In Pitzer v. State, supra, it was held:

“Where, in a prosecution for a second violation of the prohibitory liquor laws, record evidence of a former conviction is offered of one of the same name as that of the defendant on trial, the same will be considered as strong circumstantial evidence that the person named in the former conviction and the defendant on trial are one and the same person; and where no contradictory evidence is introduced, the same will be held to be -sufficient to show a prior conviction.”

We think it is best to identify the defendant as being the same person shown to have been convicted in the former cases, but where the date set forth in the information, judgment, and sentence, and other exhibits introduced in connection with the former convictions show the person to have the identical name of the accused, and that such convictions were sustained in the county where accused resided, and that, as shown here by the testimony of the police officer, that during the period of time during which the accused was allegedly in the penitentiary that he was absent from his usual place of residence in his home county, the same makes out a prima facie case, and, in the absence of any rebutting evidence, is sufficient to require such issue to be submitted to the jury.

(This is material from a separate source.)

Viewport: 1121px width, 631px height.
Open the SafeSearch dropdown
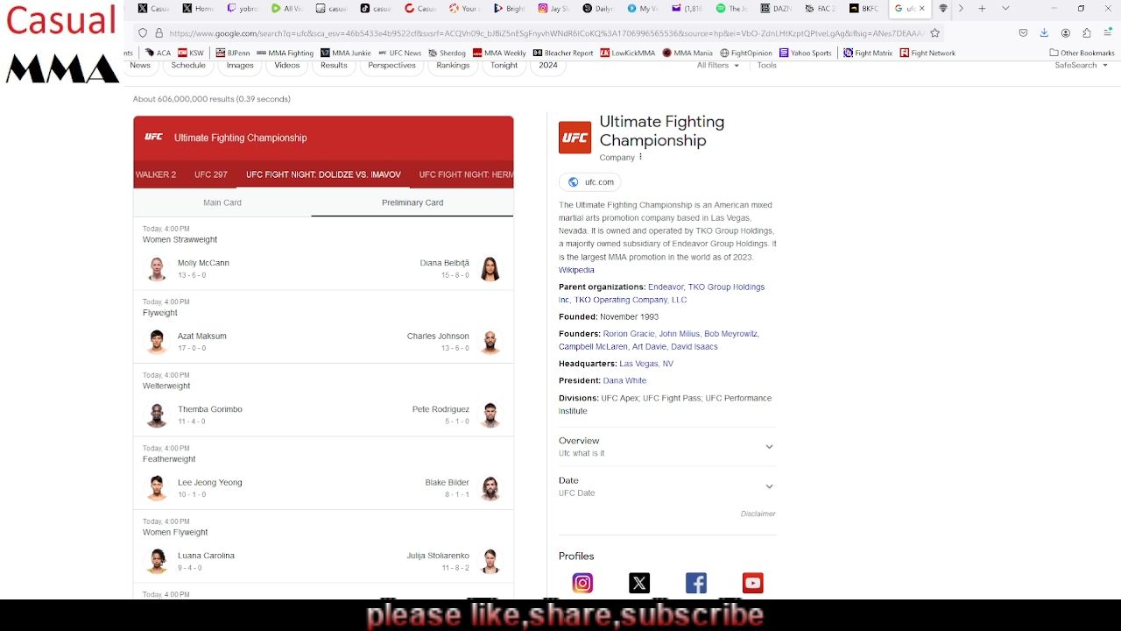1081,66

It is our conclusion that this assignment of error may not be sustained for two reasons: Eirst, the trial court committed an error in defendant’s favor in excluding the evidence of former convictions from consideration of the jury. Second, if the court’s action in striking the evidence of the former convictions was correct, in the absence of any showing of bad faith on the part of the prosecution in introducing such evidence, the admonition given by the court to the jury to not consider such evidence for any purpose was sufficient.

Although the brief of defendant apparently relies upon this single point as a basis for reversal of the judgment of conviction, it is mentioned in defendant’s brief that in district court case No. 19910 the defendant was charged with the crime of robbery by force and fear from Leon Pitts, and, that while such case was pending and before it was dismissed, the county attorney unlawfully commenced a new prosecution by charging the defendant with robbery by force and fear after former conviction of a felony. The county attorney may commence as many prosecutions as he sees fit against an accused until jeopardy has attached, or the statute of limitations has barred the prosecution of the action. 22 O. S. 1951 § 817; Washington v. State, 80 Okla. Cr. 300, 159 P. 2d 278. The record shows that case No. 19910 was dismissed on October 31, 1950, and that it was after such case had been dismissed that the prosecution was commenced anew by filing a preliminary information before a committing magistrate which differed from the original prosecution in that it had included therein that the defendant had been formerly convicted of a felony.

We have found no errors of sufficient importance to require a reversal of the judgment of conviction. The judgment and sentence of the district court of Oklahoma county is accordingly affirmed.

BRETT, P. J., and POWELL, J., concur.